Chapter Seventeen

Khyven

Both Khyven and Vohn blurted out responses at the same time.

“I’m the one—That’s impossible!—she bonded—He would—with?—have known!”

Slayter blinked. “Could you repeat that, please?”

Khyven blurted, “I’m the one she bonded with?”

Annoyed, the mage narrowed his eyes, as though he’d already gone over this ground. “Yes,” he said with exaggerated slowness. Khyven wanted to punch him.

“That’s impossible!” Vohn said. “He would have known.”

“He was unconscious,” Slayter explained.

“A Luminent can’t bond with someone who’s unconscious,” Vohn insisted.

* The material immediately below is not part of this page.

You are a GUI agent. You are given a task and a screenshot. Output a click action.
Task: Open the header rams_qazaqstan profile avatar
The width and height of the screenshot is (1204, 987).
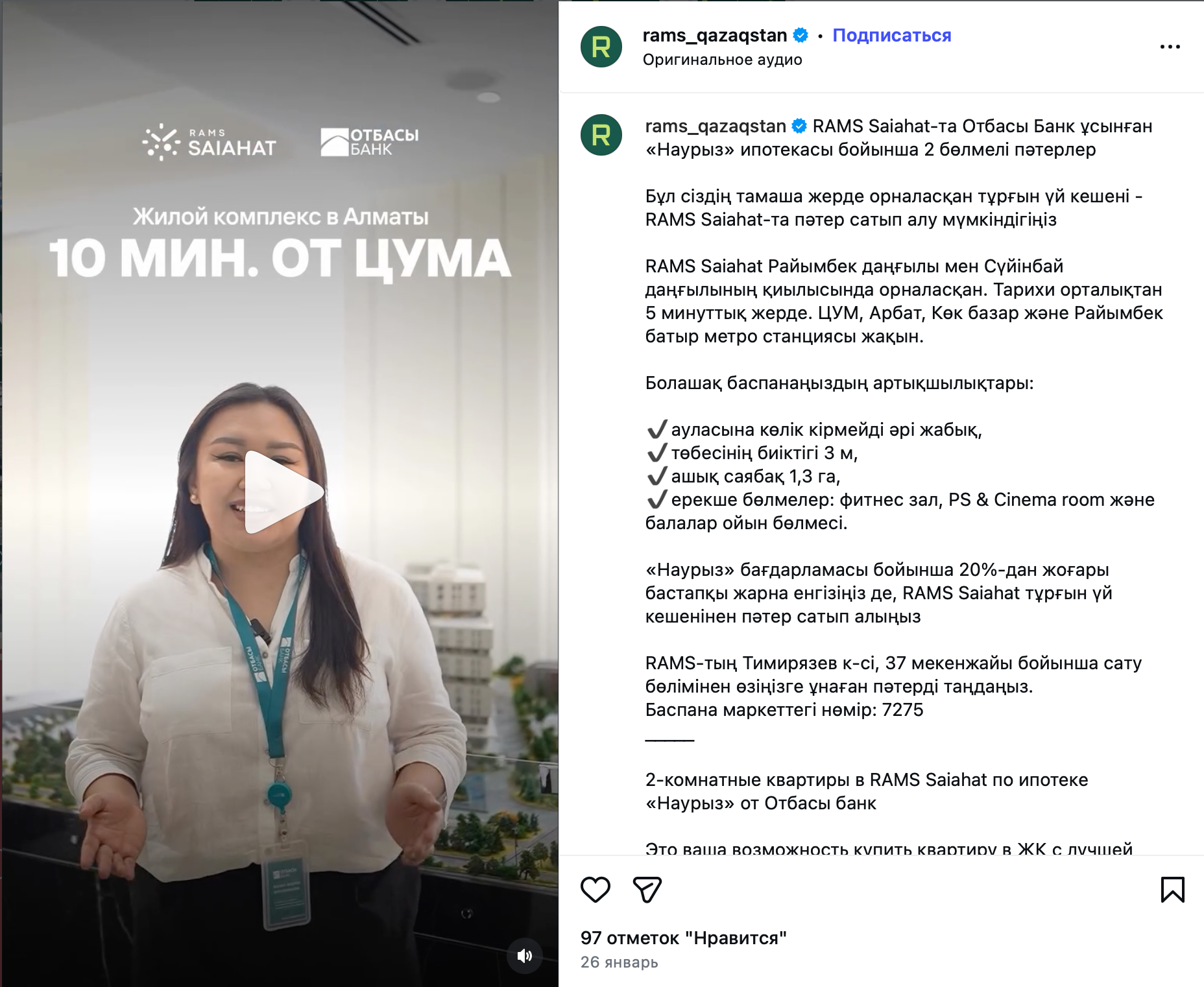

“She most certainly can,” Slayter said. “Or rather, she can start the bond.”

“Doesn’t he have to look in her eyes and—”

Slayter waved that away like he was shooing a fly. “You’re not understanding what a soul-bond actually is. A Luminent soul-bond can go one way. It’s why Lorelle has always been so reserved, lest she accidentally start a bond with someone. If Lorelle had already formed feelings for Khyven, which I think is safe to say she had by then—we all had—letting them show while he was unconscious would actually have felt safer to her. She could have started the bond while he was incapable of refusing.”

“I wouldn’t have refused,” Khyven said.

“Or trying to bond and failing. That too.”

“I wouldn’t have failed to bond.”

“Actually, you probably would have,” Slayter said.

“How do you know that?”

“Most likely you would have.”

“Most likely?”

“It’s so incredibly rare for a Human to actually succeed in a soul-bond with a Luminent that I only found one recorded instance in my library. Unfortunately, there are a number of instances of Luminents failing to soul-bond with a Human, then they wither and die.” Slayter tapped his chin thoughtfully like he was considering a mathematically problem. “I’d give you one chance in a hundred maybe.”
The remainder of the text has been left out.